Endogenous kappa opioids mediate the action of brain angiotensin II to increase blood pressure

Abstract

The objectives of this study were to determine whether endogenous opioids are operative in modulating the CNS action of angiotensin II (ang II) on blood pressure and to determine whether this is mediated by endogenous mu or kappa opioid receptor agonists. The study design was: unanesthetized Wistar rats, 300-400g, previously instrumented with a cannula in the lateral cerebral ventricle and a catheter in the femoral artery, had ang II, 0.5microg, injected into the lateral cerebral ventricle (ICV). Groups were allocated to receive naloxone, a mu opioid receptor antagonist or MR 2266 a selective kappa opioid receptor antagonist prior to ang II. In other experiments in unanesthetized rats, baroreceptor reflex function was assessed by intravenous injection of phenylephrine or nitroprusside and the interaction of endogenous opioids and ang II ascertained with use of the mu or kappa opioid receptor antagonist . Ang II significantly (p<0.05) increased systolic and diastolic blood pressure.

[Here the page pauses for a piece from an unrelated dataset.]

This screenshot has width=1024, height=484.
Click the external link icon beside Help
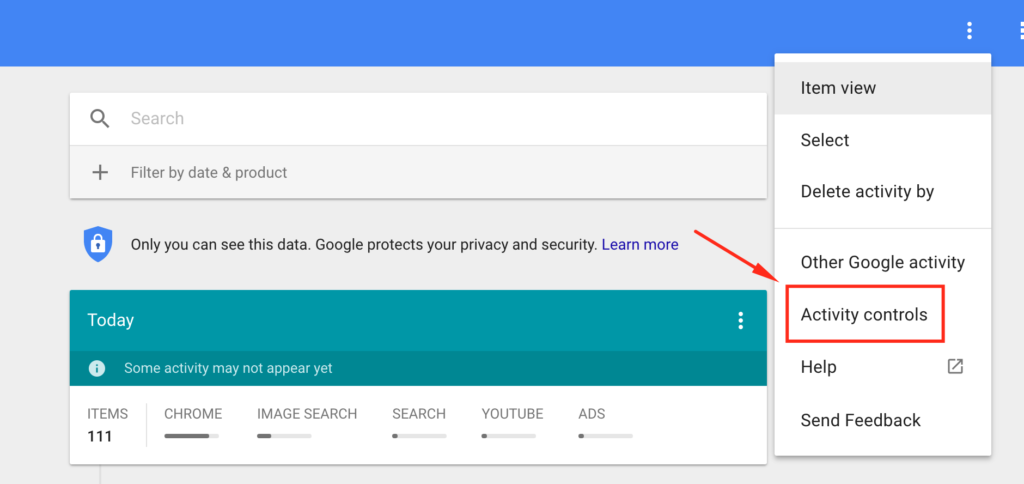coord(955,367)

The kappa opioid antagonist, MR 2266, 25microg/kg ICV, significantly (p<0.05) reduced and MR 2266, 50microg/kg ICV, completely prevented the increase in blood pressure produced by ang II. In contrast, the mu opioid receptor antagonist, naloxone, 50microg/kg, ICV, did not significantly attenuate the blood pressure responses to ang II. Ang II induced alteration in baroreceptor function. The effect of ang II on baroreceptor function was significantly antagonized by the kappa opioid receptor antagonist MR 2266. In conclusion, these data indicate that: (a) endogenous opioids modulate the pressor response to intracerebral ang II, (b) this effect is mediated mainly through endogenous kappa opioid agonists and kappa rather than mu opioid receptors, (c) alteration of baroreceptor sensitivity by ang II is modulated by endogenous kappa opioids.